=== Begin Enclosure ===
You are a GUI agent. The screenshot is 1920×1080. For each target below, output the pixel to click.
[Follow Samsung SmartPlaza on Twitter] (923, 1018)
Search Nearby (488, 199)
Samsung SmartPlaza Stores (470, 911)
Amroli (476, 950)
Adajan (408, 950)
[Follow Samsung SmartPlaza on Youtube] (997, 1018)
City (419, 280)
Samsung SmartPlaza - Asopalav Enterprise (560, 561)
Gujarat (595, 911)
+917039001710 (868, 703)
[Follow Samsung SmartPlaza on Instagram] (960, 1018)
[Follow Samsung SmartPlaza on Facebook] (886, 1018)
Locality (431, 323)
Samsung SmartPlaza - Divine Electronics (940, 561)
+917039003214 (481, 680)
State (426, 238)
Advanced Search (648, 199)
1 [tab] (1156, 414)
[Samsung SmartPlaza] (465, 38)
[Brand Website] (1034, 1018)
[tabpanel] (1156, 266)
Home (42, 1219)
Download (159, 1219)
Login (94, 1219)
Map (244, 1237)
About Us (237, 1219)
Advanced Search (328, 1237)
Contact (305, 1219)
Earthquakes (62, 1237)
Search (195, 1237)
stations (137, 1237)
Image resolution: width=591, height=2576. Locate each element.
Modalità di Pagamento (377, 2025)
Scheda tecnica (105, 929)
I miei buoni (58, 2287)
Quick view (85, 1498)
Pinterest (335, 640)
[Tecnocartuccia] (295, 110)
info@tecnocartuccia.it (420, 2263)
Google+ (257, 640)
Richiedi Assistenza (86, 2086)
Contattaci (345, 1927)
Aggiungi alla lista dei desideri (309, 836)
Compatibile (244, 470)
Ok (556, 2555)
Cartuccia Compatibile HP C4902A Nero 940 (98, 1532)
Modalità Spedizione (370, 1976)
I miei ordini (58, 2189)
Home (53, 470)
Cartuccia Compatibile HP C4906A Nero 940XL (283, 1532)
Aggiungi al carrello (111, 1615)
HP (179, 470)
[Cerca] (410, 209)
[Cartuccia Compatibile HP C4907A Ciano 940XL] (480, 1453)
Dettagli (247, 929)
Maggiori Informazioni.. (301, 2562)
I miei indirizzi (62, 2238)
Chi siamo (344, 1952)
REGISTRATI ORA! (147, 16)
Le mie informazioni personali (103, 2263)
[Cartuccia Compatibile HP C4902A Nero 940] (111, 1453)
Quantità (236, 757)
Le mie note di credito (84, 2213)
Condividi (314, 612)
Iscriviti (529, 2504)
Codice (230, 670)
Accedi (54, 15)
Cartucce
=== End Enclosure ===
Repeat the entries above verbatim, but only from the line that has "stations (137, 1237)" down to the line that has "Contattaci (345, 1927)", inclusive.

### Expected answer
stations (137, 1237)
Image resolution: width=591, height=2576. Locate each element.
Modalità di Pagamento (377, 2025)
Scheda tecnica (105, 929)
I miei buoni (58, 2287)
Quick view (85, 1498)
Pinterest (335, 640)
[Tecnocartuccia] (295, 110)
info@tecnocartuccia.it (420, 2263)
Google+ (257, 640)
Richiedi Assistenza (86, 2086)
Contattaci (345, 1927)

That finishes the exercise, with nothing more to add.